Cette méthode utilise le même principe que la méthode traditionnelle, mais les bouteilles sont remplacées par d’énormes cuves. Après l’élaboration classique du vin de base, la prise de mousse s’effectue dans des cuves closes spéciales, en acier ou en métal, élaborées pour résister à la pression. Ces cuves disposent de système de sécurité et de réfrigération qui permettent un contrôle optimal de l’activité des levures et du dégagement gazeux. Lorsque le vin est effervescent, on le transfert dans des bouteilles après un passage dans une seconde cuve et une ultime filtration dite tangentielle, puis on procède au dosage. On procède enfin au bouchage et au museletage.

La méthode Dioise

Cette méthode est la même que la méthode rurale, car le sucre du raisin sera le même en phase finale d’élaboration, mais les levures de tirage sont sélectionnées et l’on procède à un transfert après un arrêt de la prise de mousse par réfrigération. Pendant que les bouteilles sont rincées, le vin est transféré dans des cuves isobarométriques. Le vin subit une filtration dite tangentielle, c’est à dire qu’il ne traverse pas entièrement le filtre (membrane) et subit encore un épurement. Il ne reçoit de liqueur de dosage avant d’être embouteillé.
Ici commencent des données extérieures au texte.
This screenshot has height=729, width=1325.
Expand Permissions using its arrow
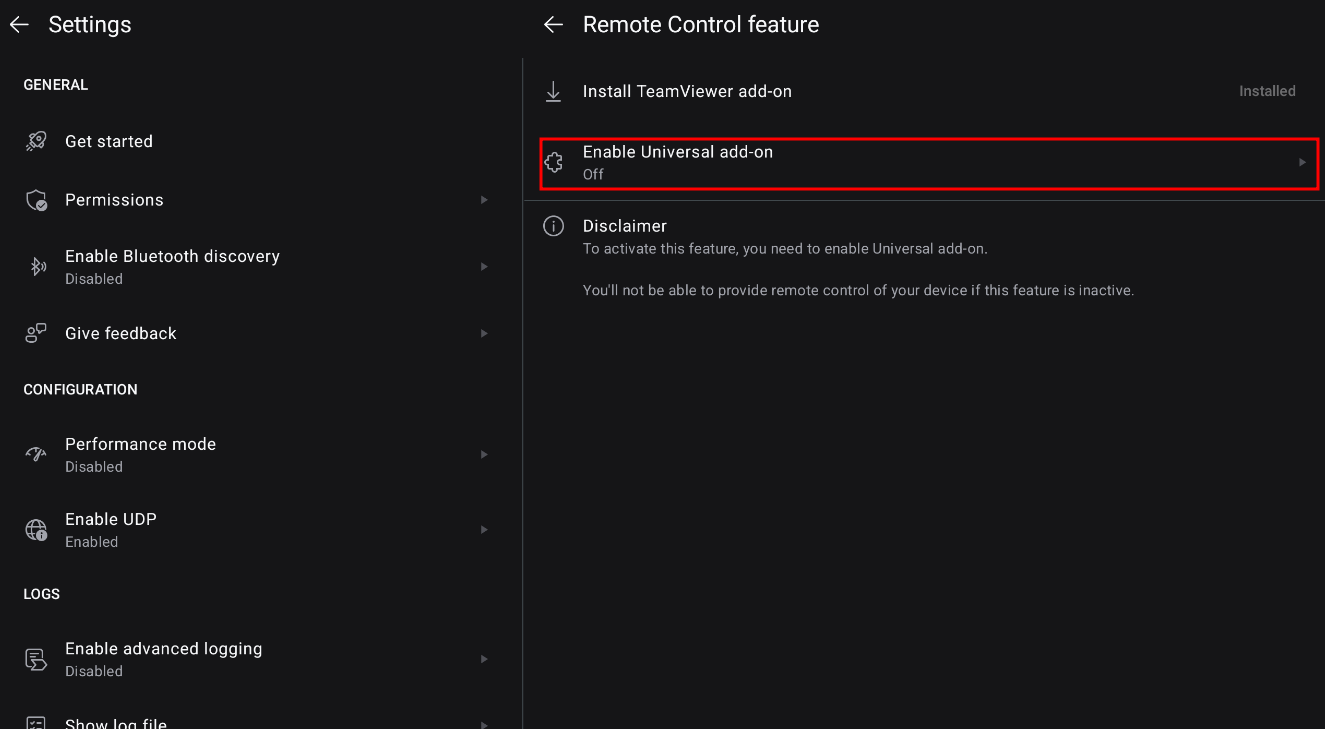pos(484,200)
On procède enfin au bouchage et au museletage.

La méthode continue (ou russe)

Cette méthode propose une prise de mousse particulièrement lente et une transformation du vin continuelle toujours en cuve jusqu’à son embouteillage sans dégorgement et sans dosage. Le vin de base est dosé en sucre au fur et à mesure de ses filtrations et de ses clarifications, il circule dans une série de cuves réfrigérées en fermentation continue. La particularité de ces cuves est qu’elles contiennent des bagues sur lesquelles se déposent les levures mortes qui fermentent le vin. Ces cuves peuvent également contenir des copeaux de bois qui enrichissent le vin. Au moment du soutirage, du transfert du vin devenu effervescent dans une énième cuve, les levures mortes, les sédiments sont pratiquement absents. On procède alors à une phase de stabilisation du gaz. La mise en bouteille s’effectue avec un système isobarométrique qui permet de corriger le dosage du vin. Le bouchage et le museletage suivent cette dernière phase.

La méthode par transfert

Cette méthode présente les mêmes caractéristiques que la méthode traditionnelle, mais il n’y a pas de remuage et de dégorgement, car les bouteilles sont vidangées dans une cuve isobarométrique (qui permet de garder la même pression), après la prise de mousse. Le vin subit une filtration tangentielle et reçoit ensuite la liqueur de dosage, puis il est remis dans les bouteilles qui, entre temps, ont été rincées. On procède enfin au bouchage et au museletage.

La méthode par gazéification

Cette méthode donne des vins dont le gaz carbonique est exogène, il n’y a donc pas de prise de mousse. Le vin de base subit des phases de stabilisation, de sucrage, de filtration et de réfrigération avant l’introduction du gaz qui provient d’une autre cuve.

Il est envoyé dans un saturateur dans des proportions calculées en fonction du taux de sucre contenu dans le vin. Le gaz se dissout tout en se comprimant. Le vin est alors embouteillé grâce à une tireuse isobarométrique. On procède enfin au bouchage et au museletage ou au capsulage.